*EXCERTO PARA LEITURA*
No último encontro do nosso grupo RESHAPE, que reflecte sobre arte e cidadania, escrevi estas quatro palavras, que surgiam com frequência nos nossos debates. Em especial a palavra “CONFIANÇA”, que trazia também de outros encontros e conversas. Surgiu em tantas ocasiões nos últimos meses, que, finalmente, chamou a minha atenção.
A 13 de Dezembro, último dia da reunião do RESHAPE, acordámos com as notícias das eleições britânicas. Um dos primeiros artigos que li naquela manhã intitulava-se “Why people vote for politicians they know are liars” (Porque é que as pessoas votam em políticos que sabem que são mentirosos), a pergunta premente na mente de muitas pessoas.
«Serão as pessoas insensíveis às falsidades? Não saberão se as coisas são verdadeiras ou falsas? Não se preocupam mais com a verdade?», questionava o autor, Stephan Lewandowsky, professor de Psicologia Cognitiva. Continuou explicando a distinção entre o nosso entendimento convencional de honestidade e a noção de “autenticidade”: «O principal elemento da honestidade é a precisão factual, enquanto o principal elemento da autenticidade é um alinhamento entre as personalidades pública e privada de um político.»
Lewandowsky referiu-se à pesquisa de Oliver Hahl, que identificou as circunstâncias específicas em que as pessoas aceitam políticos que mentem. «Somente quando as pessoas se sentem desprovidas de privilégios e excluídas de um sistema político é que aceitam mentiras de um político que afirma ser um defensor do ‘povo’ contra o ‘establishment’ ou a ‘elite’. Nessas circunstâncias específicas, violações flagrantes do comportamento defendido por essa elite – como a honestidade ou a justiça – podem tornar-se num sinal de que um político é um autêntico campeão do ‘povo’ contra o ‘establishment’». Com base novamente na pesquisa de Hahl, quando as pessoas consideram um sistema político legítimo e justo, rejeitam os políticos que dizem falsidades e detestam que lhes mintam. «Para neutralizar os demagogos», escreve Lewandowsky, «e tornar a mentira novamente inaceitável, é preciso que os eleitores recuperem a CONFIANÇA no sistema político.»

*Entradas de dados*
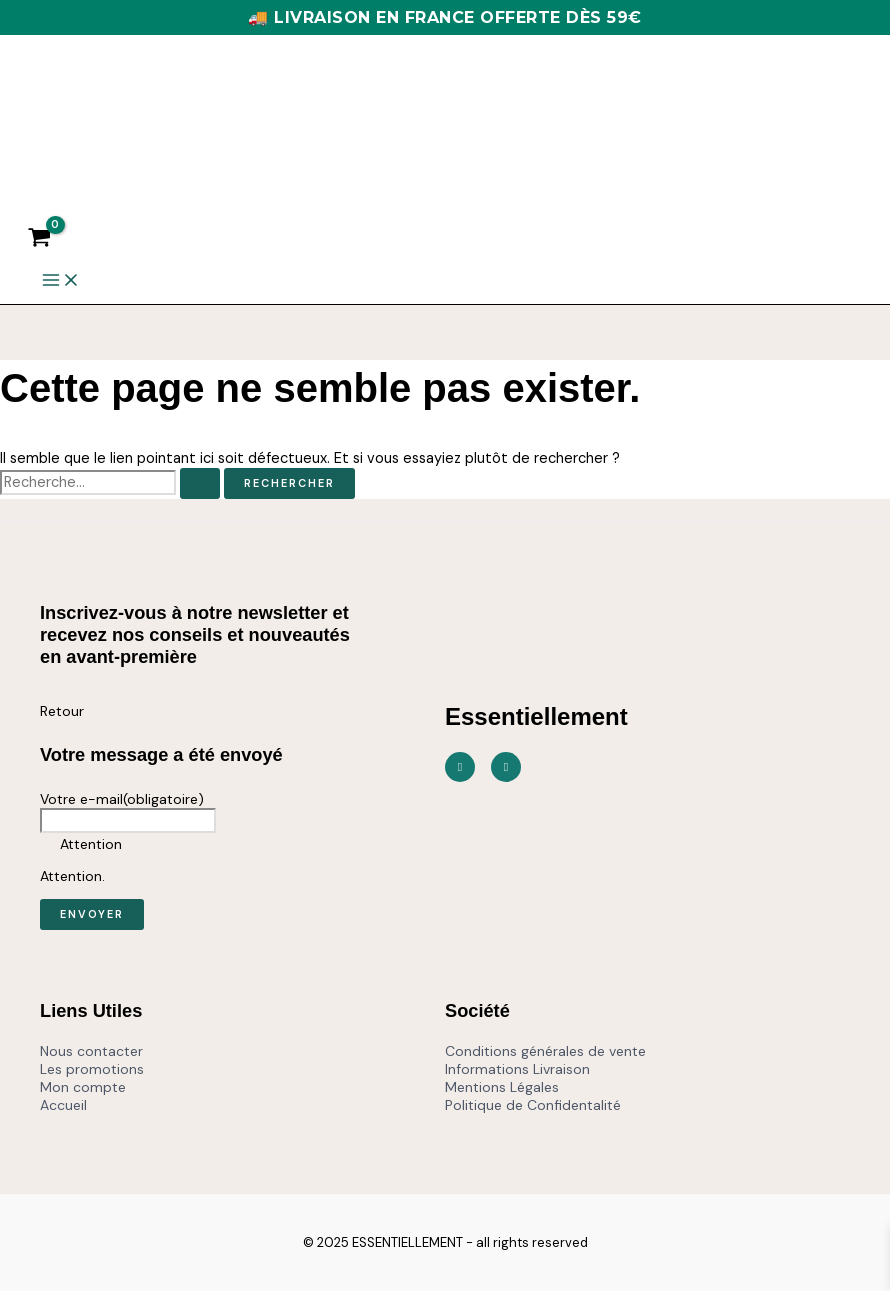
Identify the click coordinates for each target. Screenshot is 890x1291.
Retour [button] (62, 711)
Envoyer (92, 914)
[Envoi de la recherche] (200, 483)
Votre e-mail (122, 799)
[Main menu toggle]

*TAREFAS DO EXERCÍCIO*
1. Reescreva em forma de lista o parágrafo do excerto que começa por "Lewandowsky referiu-se à pesquisa de Oliver Hahl", conservando os factos principais.
2. Transcreva sem alterações a passagem do excerto que se inicia nas palavras "No último encontro" e termina depois das palavras "de muitas pessoas.".
3. De acordo com o excerto, em que dia terminou a reunião do RESHAPE?
As entradas provêm de uma fonte diferente.

*SOLUÇÕES*
1.
- Lewandowsky cita a pesquisa de Oliver Hahl sobre as circunstâncias em que as pessoas aceitam políticos que mentem.
- Isso só acontece quando as pessoas se sentem desprovidas de privilégios e excluídas do sistema político, e as mentiras vêm de um político que se afirma defensor do "povo" contra o "establishment" ou a "elite".
- Nessas circunstâncias, violar comportamentos defendidos pela elite, como a honestidade ou a justiça, pode tornar-se um sinal de autenticidade.
- Quando consideram o sistema político legítimo e justo, as pessoas rejeitam os políticos que dizem falsidades.
- Para neutralizar os demagogos, os eleitores precisam de recuperar a confiança no sistema político.

2.
No último encontro do nosso grupo RESHAPE, que reflecte sobre arte e cidadania, escrevi estas quatro palavras, que surgiam com frequência nos nossos debates. Em especial a palavra “CONFIANÇA”, que trazia também de outros encontros e conversas. Surgiu em tantas ocasiões nos últimos meses, que, finalmente, chamou a minha atenção.
A 13 de Dezembro, último dia da reunião do RESHAPE, acordámos com as notícias das eleições britânicas. Um dos primeiros artigos que li naquela manhã intitulava-se “Why people vote for politicians they know are liars” (Porque é que as pessoas votam em políticos que sabem que são mentirosos), a pergunta premente na mente de muitas pessoas.

3. Terminou a 13 de Dezembro.